Clinical and diagnostic imaging profile of three anterior segment dysgenesis disorders presenting with infantile corneal opacities.
Purpose: To describe three anterior segment dysgenesis disorders with infantile corneal opacities, namely, congenital hereditary endothelial dystrophy (CHED), primary congenital glaucoma (PCG), and Peters anomaly (PA) in terms of clinical characteristics, histopathology, genetic association, and diagnostic imaging profiles using imaging modalities such as ultrasound biomicroscopy (UBM) and microscope-integrated intraoperative optical coherence tomography (i-OCT).

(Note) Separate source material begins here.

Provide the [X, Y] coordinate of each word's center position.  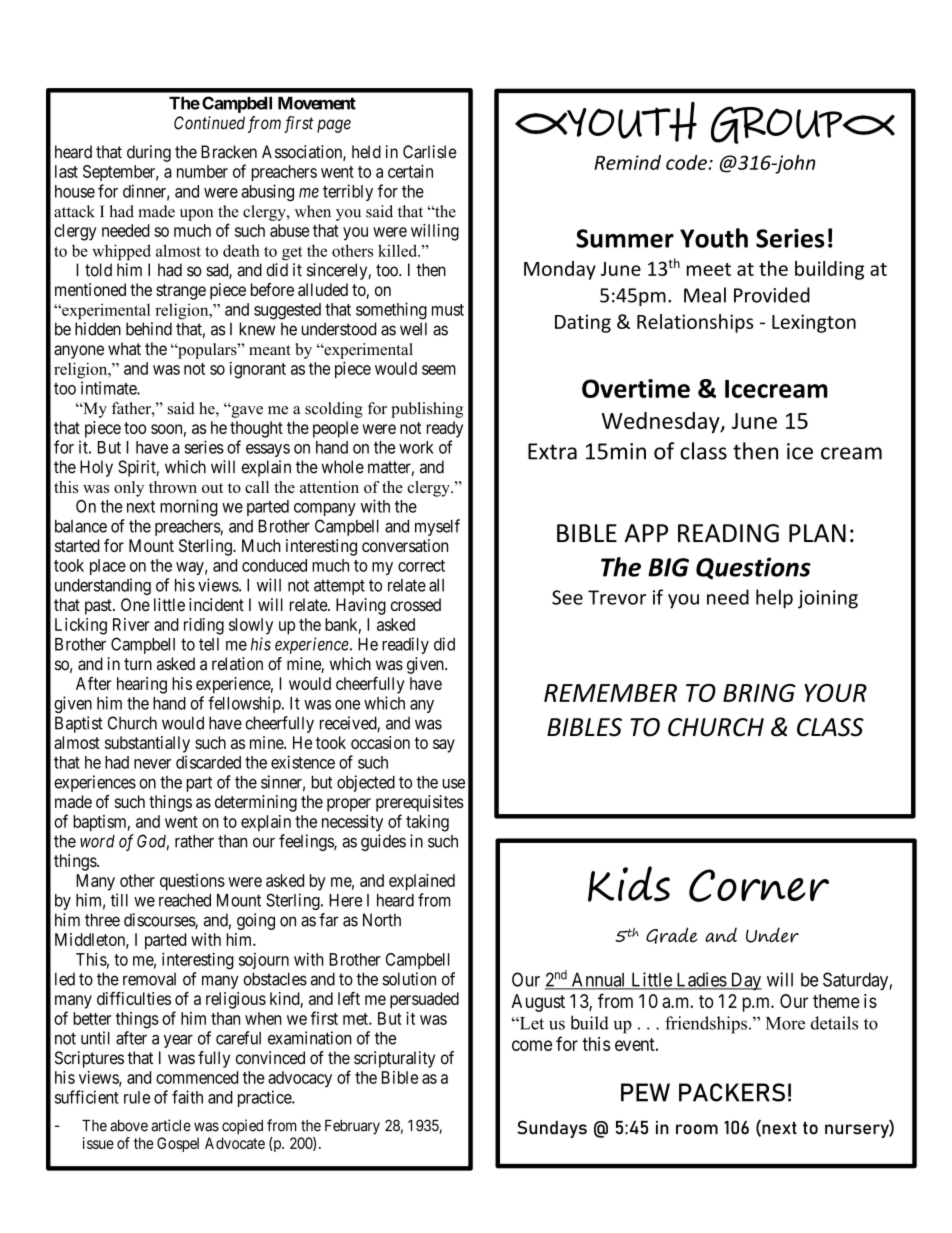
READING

Materials and methods: Seventy-four eyes with 22 eyes of CHED, 28 eyes of PA, and 24 eyes of PCG were clinically evaluated and underwent imaging using UBM and i-OCT. Corneal buttons of 16 operated patients underwent histopathological analysis, while genetic analysis was done in 23 patients using whole-exome sequencing.
Results: Corneal diameters (CD) and UBM parameters like anterior chamber depth (ACD), iris thickness (IT), and ciliary body (CB) thickness revealed a statistically significant difference between the three categories. In PA, 9 eyes had a third rare phenotype with only a posterior corneal defect with no iris adhesions. Genetic mutations were seen in all tested patients with CHED, in 83.3% of patients with PCG, and in 80% of patients with the third type of PA. i-OCT helped in the characterization of corneal opacity, identification of posterior corneal defects, iridocorneal adhesions, and contour of Descemet's membrane.
Conclusion: Overlapping phenotypes of the above disorders cause a diagnostic dilemma and parameters like CDs, UBM ACD, IT, and CB thickness help differentiate between them. i-OCT can help in classifying the diseases in a high resolution, non-contact manner, and can better delineate corneal characteristics. The rare third type of PA phenotype may have a genetic association.